Il y avait mademoiselle Georgette (concubine du père Lépine et fille adultérine de la mère Antoinette) connue pour sa laideur et son coup de fourchette (les jeux de braguette, de lance-roquette ou de pouët-pouët de son hôte la lassaient vite, elles préféraient les rillettes, les tartiflettes et surtout les paupiettes sauce poulette, mais pas les aubergines ni les courgettes) ; et sœur Bernadette, « une fleur divine, une madone florentine, une capucine aux effluves charmeurs, mais aux épines acérées comme des machettes », disait d’elle le surintendant, poète à ses heures, qui avait bien tenté de lui conter fleurette, mais en vain ; et aussi le docteur Ropine, toujours en goguette, coureur par sa mère et bagarreur par son père, porté sur la bibine et les brunettes, il soignait tout à la chloroquine, même le diabète et les terreurs nocturnes.
Pour l’occasion, le surintendant avait fait venir un trouvère et un troubadour (par souci d’équité ethnique), un jésuite sévère et un bolchevique (pour l’équité éthique), toute l’élite moscovite (pour l’étiquette et les verres de vodka), Patrick Leclerc pour sa plastique et sa petite gueule d’amour, Monique (la quincaillière) pour son esthétique glamour, Miquetanère pour son humour à l’envers et madame Judith Mansour, la conseillère d’orientation (on ne sait pas pourquoi).
Quelle fête les amis ! Vers six heures du matin le surintendant rentra se coucher, seul, mais repu et bien-aise.
La distanciation sociale, c’est la revanche des presbytes.
Bien malgré eux, les jeunes Français auront appris un nouveau mot pendant ce confinement.
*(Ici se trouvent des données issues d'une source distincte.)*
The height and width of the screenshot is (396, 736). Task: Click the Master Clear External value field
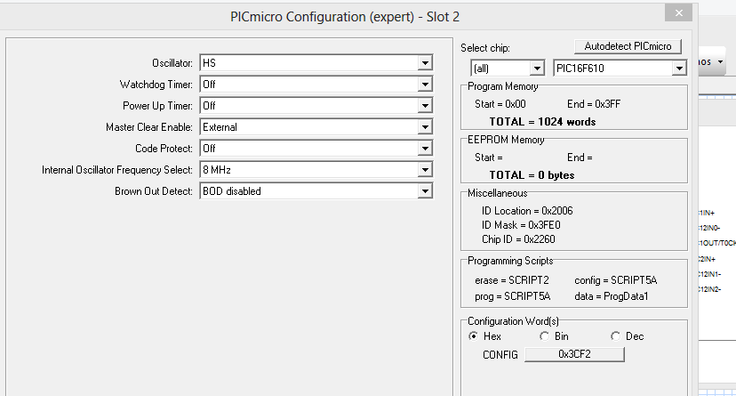(x=308, y=127)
Et ils n’ont pas fini de l’entendre.
– P’pa, est-ce que je peux sortir ce soir ?
– As-tu un motif impérieux ?
Il n’est pas impossible que je sois un redoutable tueur à gages asymptomatique.
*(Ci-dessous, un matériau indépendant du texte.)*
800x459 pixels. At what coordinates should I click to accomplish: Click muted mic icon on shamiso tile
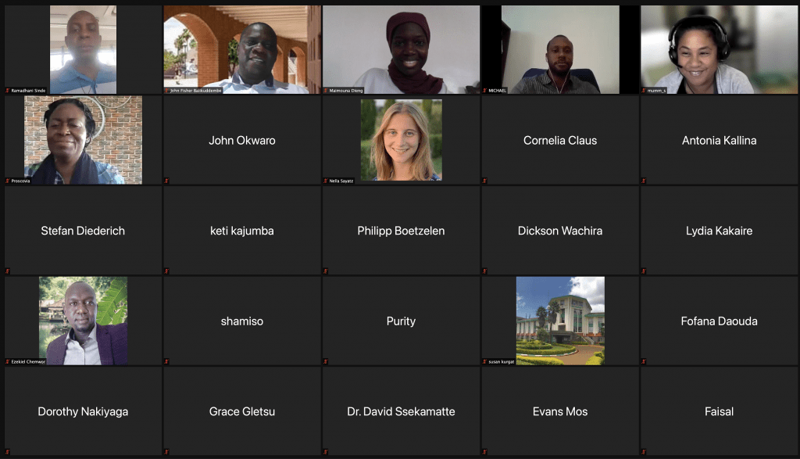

Marcel Poudevigne, représentant de la Fédération française de pétanque et de jeu provençal à Brignole-sur-Issole explicite le décret officiel sur le déconfinement qui a pu paraître obscur à certains : la distanciation sociale ne concerne ni les boules ni le cochonnet.
Je suis donc sorti vérifier si le monde d’après était différent, comme annoncé.
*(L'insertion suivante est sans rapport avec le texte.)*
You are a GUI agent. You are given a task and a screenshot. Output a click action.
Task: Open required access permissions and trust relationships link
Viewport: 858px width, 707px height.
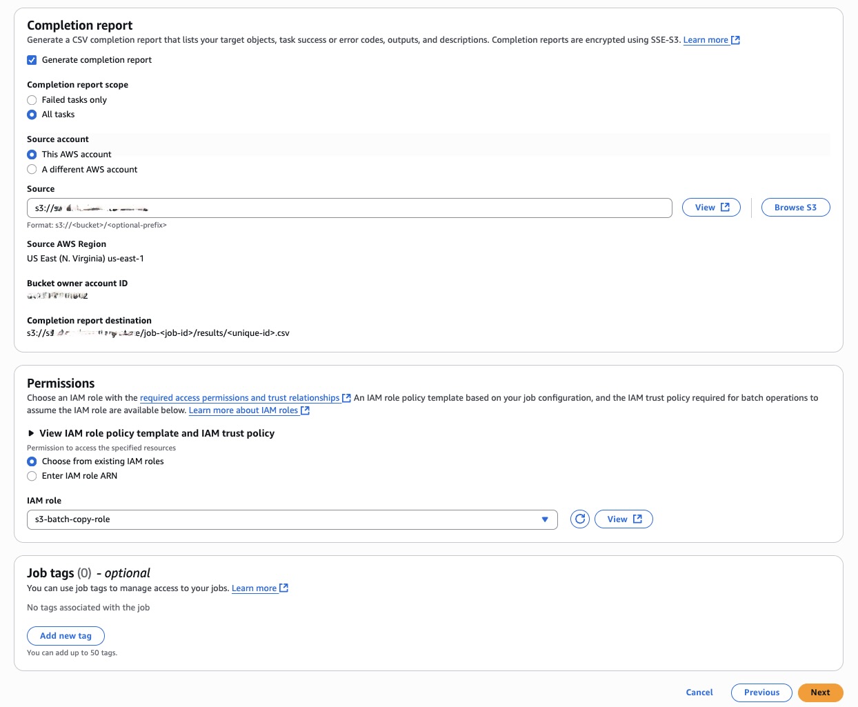point(239,398)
Eh bien oui ! Sans aucun doute. J’ai pris le sentier de montagne que j’empruntais régulièrement, j’en connais chaque virage, chaque montée, chaque descente, or, il faut bien le concéder, il est plus long et plus fatigant qu'avant.
Je suis rentré abasourdi et épuisé.
Et si le masque ne faisait que masquer l’absence de changement ?
Faute de lâcher de taureaux – peu respectueux des gestes barrières –, nous aurons lundi un lâcher de confinés.
Le miracle du moi : ça part dans tous les sens, ça vient de partout, c’est très incertain et varie beaucoup et pourtant, ça tient.